Dataset entries:
------------------------------------------------

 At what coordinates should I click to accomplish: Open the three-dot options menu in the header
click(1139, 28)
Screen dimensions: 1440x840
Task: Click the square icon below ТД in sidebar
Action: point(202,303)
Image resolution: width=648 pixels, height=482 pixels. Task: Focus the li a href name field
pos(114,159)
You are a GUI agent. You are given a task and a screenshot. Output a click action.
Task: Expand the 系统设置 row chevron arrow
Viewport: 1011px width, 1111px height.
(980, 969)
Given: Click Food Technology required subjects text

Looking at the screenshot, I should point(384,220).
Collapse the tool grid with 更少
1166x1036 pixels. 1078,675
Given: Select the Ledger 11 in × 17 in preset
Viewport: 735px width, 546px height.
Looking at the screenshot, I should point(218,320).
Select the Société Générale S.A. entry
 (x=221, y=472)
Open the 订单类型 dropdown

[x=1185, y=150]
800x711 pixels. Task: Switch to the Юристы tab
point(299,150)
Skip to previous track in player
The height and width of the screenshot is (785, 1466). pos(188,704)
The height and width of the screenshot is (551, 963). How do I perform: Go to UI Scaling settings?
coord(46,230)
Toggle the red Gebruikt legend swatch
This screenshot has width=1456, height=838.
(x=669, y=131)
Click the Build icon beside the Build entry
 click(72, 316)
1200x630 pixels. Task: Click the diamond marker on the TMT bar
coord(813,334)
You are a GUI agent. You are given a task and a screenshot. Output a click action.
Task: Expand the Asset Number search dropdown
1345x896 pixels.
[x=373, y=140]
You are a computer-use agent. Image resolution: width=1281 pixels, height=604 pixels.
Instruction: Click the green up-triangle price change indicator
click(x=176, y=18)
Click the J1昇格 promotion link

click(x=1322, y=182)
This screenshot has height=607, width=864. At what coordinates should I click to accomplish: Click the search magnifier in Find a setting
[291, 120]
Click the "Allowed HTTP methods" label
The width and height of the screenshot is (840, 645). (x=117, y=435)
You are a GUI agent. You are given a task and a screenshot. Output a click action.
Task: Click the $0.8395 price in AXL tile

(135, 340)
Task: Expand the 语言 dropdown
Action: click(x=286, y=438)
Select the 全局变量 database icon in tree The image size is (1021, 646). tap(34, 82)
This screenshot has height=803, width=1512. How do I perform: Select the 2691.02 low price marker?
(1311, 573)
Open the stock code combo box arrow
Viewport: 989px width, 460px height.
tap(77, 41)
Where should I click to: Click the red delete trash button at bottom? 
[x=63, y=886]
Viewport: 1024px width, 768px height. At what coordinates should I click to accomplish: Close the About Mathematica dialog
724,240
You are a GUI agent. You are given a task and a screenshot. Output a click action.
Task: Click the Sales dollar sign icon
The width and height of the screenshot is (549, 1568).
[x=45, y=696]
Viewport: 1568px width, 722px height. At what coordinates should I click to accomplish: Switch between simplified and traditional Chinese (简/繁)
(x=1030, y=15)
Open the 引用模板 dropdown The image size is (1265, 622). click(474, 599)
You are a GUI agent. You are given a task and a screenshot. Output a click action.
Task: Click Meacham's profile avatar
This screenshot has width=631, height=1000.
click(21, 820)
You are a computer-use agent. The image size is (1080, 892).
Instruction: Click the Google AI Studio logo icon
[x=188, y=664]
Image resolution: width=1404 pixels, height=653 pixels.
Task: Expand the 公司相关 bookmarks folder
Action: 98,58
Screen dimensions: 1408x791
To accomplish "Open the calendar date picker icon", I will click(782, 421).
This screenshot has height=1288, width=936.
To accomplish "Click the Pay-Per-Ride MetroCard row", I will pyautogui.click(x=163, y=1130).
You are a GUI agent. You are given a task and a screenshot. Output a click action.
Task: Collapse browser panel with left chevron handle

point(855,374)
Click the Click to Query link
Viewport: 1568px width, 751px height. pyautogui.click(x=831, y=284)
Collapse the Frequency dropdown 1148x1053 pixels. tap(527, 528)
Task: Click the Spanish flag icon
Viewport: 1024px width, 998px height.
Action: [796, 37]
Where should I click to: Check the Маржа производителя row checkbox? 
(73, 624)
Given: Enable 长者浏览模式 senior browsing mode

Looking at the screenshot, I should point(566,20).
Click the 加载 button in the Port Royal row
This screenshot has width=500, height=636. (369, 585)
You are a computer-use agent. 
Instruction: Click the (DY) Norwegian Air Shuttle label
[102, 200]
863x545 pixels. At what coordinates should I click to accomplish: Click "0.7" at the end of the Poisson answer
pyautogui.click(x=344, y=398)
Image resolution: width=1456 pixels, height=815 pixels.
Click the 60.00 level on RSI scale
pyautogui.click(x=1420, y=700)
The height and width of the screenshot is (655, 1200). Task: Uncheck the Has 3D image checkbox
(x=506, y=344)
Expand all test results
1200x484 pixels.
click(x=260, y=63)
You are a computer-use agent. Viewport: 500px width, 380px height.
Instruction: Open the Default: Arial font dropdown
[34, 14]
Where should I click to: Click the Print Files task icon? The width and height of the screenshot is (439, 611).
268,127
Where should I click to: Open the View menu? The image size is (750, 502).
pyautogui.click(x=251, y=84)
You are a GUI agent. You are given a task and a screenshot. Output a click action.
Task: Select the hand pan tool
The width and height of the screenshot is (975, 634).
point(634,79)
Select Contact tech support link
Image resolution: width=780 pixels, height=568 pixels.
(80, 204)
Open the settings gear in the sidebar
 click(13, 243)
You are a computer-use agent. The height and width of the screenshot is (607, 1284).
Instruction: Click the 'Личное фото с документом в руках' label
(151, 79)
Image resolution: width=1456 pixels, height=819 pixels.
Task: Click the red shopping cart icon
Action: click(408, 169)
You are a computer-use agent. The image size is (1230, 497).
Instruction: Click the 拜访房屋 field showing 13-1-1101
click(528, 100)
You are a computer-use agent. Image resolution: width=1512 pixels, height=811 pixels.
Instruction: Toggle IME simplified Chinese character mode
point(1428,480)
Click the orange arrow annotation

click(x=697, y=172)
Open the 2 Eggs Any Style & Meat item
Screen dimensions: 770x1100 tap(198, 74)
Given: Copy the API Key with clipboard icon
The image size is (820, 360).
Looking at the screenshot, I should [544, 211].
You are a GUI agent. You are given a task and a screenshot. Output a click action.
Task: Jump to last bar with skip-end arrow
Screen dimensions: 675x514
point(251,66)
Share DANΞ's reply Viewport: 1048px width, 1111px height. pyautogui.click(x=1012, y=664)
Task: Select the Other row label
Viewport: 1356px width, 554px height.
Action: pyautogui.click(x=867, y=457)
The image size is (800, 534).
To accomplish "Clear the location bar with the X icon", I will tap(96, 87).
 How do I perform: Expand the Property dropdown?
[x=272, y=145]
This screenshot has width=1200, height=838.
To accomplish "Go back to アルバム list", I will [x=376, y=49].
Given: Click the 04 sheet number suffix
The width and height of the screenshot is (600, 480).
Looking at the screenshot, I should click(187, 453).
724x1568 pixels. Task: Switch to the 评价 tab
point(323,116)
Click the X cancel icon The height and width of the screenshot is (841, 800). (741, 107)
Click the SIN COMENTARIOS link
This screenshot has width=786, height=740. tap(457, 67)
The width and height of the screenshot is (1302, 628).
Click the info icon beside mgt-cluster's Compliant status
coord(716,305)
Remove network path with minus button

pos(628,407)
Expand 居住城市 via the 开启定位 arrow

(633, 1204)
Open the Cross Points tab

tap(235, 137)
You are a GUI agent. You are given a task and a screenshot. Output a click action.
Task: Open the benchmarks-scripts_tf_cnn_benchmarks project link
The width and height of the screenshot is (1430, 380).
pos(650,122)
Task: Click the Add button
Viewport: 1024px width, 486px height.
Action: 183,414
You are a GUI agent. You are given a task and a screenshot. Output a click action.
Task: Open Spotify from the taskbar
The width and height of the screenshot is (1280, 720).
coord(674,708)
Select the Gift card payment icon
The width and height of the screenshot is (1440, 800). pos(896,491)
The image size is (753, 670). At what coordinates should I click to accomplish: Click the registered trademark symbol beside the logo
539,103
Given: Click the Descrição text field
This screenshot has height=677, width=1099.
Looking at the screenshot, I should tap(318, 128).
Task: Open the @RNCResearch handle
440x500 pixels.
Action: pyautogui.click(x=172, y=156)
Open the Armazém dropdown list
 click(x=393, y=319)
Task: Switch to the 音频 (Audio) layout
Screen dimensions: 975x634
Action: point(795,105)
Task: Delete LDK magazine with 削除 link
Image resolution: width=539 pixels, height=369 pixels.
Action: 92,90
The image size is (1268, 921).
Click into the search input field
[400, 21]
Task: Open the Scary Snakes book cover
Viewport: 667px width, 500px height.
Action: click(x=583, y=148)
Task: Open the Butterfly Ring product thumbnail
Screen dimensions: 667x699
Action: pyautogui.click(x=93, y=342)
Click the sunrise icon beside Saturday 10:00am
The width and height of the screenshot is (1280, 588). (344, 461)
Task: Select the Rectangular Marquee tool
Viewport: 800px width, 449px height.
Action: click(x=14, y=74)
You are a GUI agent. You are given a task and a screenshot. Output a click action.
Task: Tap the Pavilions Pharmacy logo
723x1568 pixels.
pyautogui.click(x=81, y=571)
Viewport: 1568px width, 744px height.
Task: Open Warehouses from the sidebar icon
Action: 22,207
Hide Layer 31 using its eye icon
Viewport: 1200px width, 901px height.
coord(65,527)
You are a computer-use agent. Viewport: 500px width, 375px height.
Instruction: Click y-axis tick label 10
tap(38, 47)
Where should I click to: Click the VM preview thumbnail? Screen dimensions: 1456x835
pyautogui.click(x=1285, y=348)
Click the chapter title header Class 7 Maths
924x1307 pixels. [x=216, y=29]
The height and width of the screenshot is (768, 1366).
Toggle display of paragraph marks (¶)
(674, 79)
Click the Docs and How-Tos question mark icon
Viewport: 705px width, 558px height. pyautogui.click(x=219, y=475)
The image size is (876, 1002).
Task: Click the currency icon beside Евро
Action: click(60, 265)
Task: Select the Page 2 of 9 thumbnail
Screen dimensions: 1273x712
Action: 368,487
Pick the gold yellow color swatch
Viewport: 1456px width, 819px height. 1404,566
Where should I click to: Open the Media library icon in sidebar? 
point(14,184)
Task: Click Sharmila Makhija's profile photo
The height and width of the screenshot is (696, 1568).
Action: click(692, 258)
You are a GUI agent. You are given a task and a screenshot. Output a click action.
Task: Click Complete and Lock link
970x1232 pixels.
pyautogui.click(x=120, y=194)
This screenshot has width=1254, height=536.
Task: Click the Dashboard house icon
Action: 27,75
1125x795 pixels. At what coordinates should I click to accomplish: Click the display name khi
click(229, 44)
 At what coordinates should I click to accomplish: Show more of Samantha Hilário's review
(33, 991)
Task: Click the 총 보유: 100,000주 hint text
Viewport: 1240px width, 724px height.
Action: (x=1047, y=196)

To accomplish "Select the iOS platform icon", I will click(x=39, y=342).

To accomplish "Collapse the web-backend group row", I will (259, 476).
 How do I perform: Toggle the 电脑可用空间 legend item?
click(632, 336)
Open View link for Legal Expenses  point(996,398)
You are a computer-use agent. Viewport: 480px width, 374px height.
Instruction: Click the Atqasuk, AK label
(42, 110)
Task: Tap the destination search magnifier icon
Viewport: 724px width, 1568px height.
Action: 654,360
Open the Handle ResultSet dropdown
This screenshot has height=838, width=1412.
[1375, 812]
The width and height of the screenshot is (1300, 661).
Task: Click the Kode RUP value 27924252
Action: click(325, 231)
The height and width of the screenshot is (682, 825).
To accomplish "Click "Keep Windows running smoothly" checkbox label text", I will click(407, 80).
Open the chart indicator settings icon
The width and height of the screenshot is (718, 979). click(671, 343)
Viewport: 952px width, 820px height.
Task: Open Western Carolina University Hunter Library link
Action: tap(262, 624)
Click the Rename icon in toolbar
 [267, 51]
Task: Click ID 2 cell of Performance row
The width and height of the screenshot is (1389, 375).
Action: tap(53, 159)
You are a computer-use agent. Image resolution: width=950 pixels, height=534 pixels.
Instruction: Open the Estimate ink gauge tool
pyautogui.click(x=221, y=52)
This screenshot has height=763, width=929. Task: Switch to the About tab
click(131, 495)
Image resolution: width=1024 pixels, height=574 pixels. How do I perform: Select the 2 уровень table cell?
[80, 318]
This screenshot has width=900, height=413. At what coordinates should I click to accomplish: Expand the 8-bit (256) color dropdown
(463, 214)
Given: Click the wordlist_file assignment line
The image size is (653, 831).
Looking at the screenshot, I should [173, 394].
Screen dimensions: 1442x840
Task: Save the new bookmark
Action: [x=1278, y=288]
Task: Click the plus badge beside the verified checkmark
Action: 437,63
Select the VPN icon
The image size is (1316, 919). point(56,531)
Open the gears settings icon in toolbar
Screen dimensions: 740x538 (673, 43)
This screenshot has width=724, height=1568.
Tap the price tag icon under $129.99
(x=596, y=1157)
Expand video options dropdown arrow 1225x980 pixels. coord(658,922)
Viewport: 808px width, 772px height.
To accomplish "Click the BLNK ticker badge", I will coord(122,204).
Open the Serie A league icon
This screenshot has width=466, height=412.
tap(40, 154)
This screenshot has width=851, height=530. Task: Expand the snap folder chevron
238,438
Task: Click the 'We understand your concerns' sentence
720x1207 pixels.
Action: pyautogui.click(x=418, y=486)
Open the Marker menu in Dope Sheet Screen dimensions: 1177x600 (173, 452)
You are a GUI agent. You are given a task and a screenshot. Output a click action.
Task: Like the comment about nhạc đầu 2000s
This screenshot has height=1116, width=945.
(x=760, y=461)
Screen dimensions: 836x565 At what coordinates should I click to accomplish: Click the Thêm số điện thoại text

------------------------------------------------

-- TASK DESCRIPTION --
Using the data above, transcribe the lines that run from the line with "Given: Enable 长者浏览模式 senior browsing mode" to the line with "You are a computer-use agent. Image resolution: width=1512", both ends kept, and output nothing else.

-- SOLUTION TO THIS TASK --
Given: Enable 长者浏览模式 senior browsing mode

Looking at the screenshot, I should point(566,20).
Click the 加载 button in the Port Royal row
This screenshot has width=500, height=636. (369, 585)
You are a computer-use agent. 
Instruction: Click the (DY) Norwegian Air Shuttle label
[102, 200]
863x545 pixels. At what coordinates should I click to accomplish: Click "0.7" at the end of the Poisson answer
pyautogui.click(x=344, y=398)
Image resolution: width=1456 pixels, height=815 pixels.
Click the 60.00 level on RSI scale
pyautogui.click(x=1420, y=700)
The height and width of the screenshot is (655, 1200). Task: Uncheck the Has 3D image checkbox
(x=506, y=344)
Expand all test results
1200x484 pixels.
click(x=260, y=63)
You are a computer-use agent. Viewport: 500px width, 380px height.
Instruction: Open the Default: Arial font dropdown
[34, 14]
Where should I click to: Click the Print Files task icon? The width and height of the screenshot is (439, 611).
268,127
Where should I click to: Open the View menu? The image size is (750, 502).
pyautogui.click(x=251, y=84)
You are a GUI agent. You are given a task and a screenshot. Output a click action.
Task: Select the hand pan tool
The width and height of the screenshot is (975, 634).
point(634,79)
Select Contact tech support link
Image resolution: width=780 pixels, height=568 pixels.
(80, 204)
Open the settings gear in the sidebar
 click(13, 243)
You are a computer-use agent. The height and width of the screenshot is (607, 1284).
Instruction: Click the 'Личное фото с документом в руках' label
(151, 79)
Image resolution: width=1456 pixels, height=819 pixels.
Task: Click the red shopping cart icon
Action: click(408, 169)
You are a computer-use agent. The image size is (1230, 497).
Instruction: Click the 拜访房屋 field showing 13-1-1101
click(528, 100)
You are a computer-use agent. Image resolution: width=1512 pixels, height=811 pixels.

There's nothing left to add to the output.